Art imitating life: Brad Pitt  as earnest scarf-wearing zombie-fighting UN worker in World War Z

Brad Pitt as earnest-looking scarf-wearing zombie-fighting UN worker in World War Z

Life below the radar

Being thrown across the bridge was all part of the fun in my day.  The Enterprise seatbelts make me spit diet coke over the woman in front

Being thrown across the bridge was all part of the fun in my day: The new Enterprise seatbelts make me spit diet coke over the woman in front

It’s been nearly a week since I got back from Iraq and I’ve been making the most of my renewed opportunities. Yesterday I watched six hours of television, went to see Star Trek Into Darkness at the cinema, went to the pub where I drank five pints of mild and ate pork scratchings (the good and hairy kind) and had sausages for dinner. All my dreams are realised. Having been paid for the work in Iraq I’ve bought myself a gift of clean shirts and trainers that still have rubber on the bottom. The Inland Revenue sent me a welcome back present of yet another tax code which I’ve added to my collection. One day I will have the full set.

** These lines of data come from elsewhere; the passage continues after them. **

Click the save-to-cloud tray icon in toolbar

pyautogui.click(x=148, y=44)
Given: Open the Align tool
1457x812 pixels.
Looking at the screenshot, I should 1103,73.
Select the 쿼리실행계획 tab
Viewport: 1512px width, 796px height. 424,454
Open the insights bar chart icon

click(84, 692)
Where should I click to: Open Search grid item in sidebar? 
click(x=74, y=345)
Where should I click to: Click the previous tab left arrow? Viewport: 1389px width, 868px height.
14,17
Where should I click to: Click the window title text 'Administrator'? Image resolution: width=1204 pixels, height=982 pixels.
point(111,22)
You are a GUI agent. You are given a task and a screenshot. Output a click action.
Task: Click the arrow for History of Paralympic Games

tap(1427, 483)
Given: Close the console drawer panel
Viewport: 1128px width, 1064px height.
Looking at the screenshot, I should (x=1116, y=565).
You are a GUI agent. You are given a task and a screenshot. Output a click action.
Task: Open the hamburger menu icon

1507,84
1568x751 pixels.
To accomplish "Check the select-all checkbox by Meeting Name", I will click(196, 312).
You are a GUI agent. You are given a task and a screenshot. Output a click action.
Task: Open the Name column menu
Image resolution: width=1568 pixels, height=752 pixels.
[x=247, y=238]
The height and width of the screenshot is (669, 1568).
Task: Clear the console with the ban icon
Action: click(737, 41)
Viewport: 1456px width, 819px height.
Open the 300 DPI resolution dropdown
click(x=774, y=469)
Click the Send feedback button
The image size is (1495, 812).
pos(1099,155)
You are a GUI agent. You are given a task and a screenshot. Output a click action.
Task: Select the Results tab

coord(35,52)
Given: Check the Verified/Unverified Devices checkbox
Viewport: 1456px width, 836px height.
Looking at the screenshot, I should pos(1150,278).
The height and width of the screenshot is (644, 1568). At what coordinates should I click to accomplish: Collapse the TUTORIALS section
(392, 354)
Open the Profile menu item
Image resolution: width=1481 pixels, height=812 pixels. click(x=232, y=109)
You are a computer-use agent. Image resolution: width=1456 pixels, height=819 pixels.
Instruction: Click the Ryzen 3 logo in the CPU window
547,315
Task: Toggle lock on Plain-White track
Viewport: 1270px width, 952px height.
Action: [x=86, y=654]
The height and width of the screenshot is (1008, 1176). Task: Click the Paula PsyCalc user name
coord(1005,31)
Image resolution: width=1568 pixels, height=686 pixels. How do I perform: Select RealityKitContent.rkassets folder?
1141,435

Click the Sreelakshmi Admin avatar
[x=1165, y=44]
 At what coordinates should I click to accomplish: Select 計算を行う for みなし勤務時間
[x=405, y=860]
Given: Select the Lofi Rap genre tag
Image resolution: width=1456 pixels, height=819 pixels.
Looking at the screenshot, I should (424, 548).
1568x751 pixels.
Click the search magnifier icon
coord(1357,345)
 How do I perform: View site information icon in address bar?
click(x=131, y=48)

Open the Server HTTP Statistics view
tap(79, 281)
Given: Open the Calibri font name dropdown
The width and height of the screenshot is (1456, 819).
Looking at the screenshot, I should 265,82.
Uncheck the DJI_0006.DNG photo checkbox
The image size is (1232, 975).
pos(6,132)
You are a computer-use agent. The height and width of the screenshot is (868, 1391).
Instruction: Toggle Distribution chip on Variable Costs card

Mum painting fences for the elderly Japanese man next door

Mum painting fences for the elderly Japanese man next door

The Inland Revenue’s problem is part of a general problem with my life, in that I increasingly don’t exist in the UK. I don’t have a job, I don’t sign on, I don’t pay tax, I don’t pay national insurance, I don’t have a house, I don’t have a credit card, I don’t drive, I don’t give blood (anymore, due to travel history), I’m not registered with a doctor, I’m not registered with a dentist and I’m no longer registered to vote as I don’t really live anywhere. I have no debt and no assets. The government might be forgiven for thinking I’m trying to avoid them, or perhaps that I’m living in the woods stockpiling road kill and sharpening sticks for when the revolution comes.

I might not have a job, but I do have work; in fact slightly more than I have time to do. I’ve been asked to write up part of a site in Turkey I work at for the final publication, the only obstacles being that the area was excavated by someone else nearly ten years ago and I can’t read their handwriting. I’m largely relying on hazy memories of seeing the trench when I went over to borrow the excavator’s plumb bob one morning in 2004. I think there was a wall. In a further test of memory, I was contacted on Tuesday by another excavation asking if I remembered where I found a particular scrap of textile in Sudan in 2010. Errm….

me and Tigerlilly own this block

me and Tigerlilly own this block

I’m successfully distracting myself from these unfathomable questions by joining twitter and becoming drawn into the territorial wars of the neighbourhood cats. The big ginger four doors down is taking some shocking liberties with the garden furniture and might be in line for a surprise if I still have the reflexes.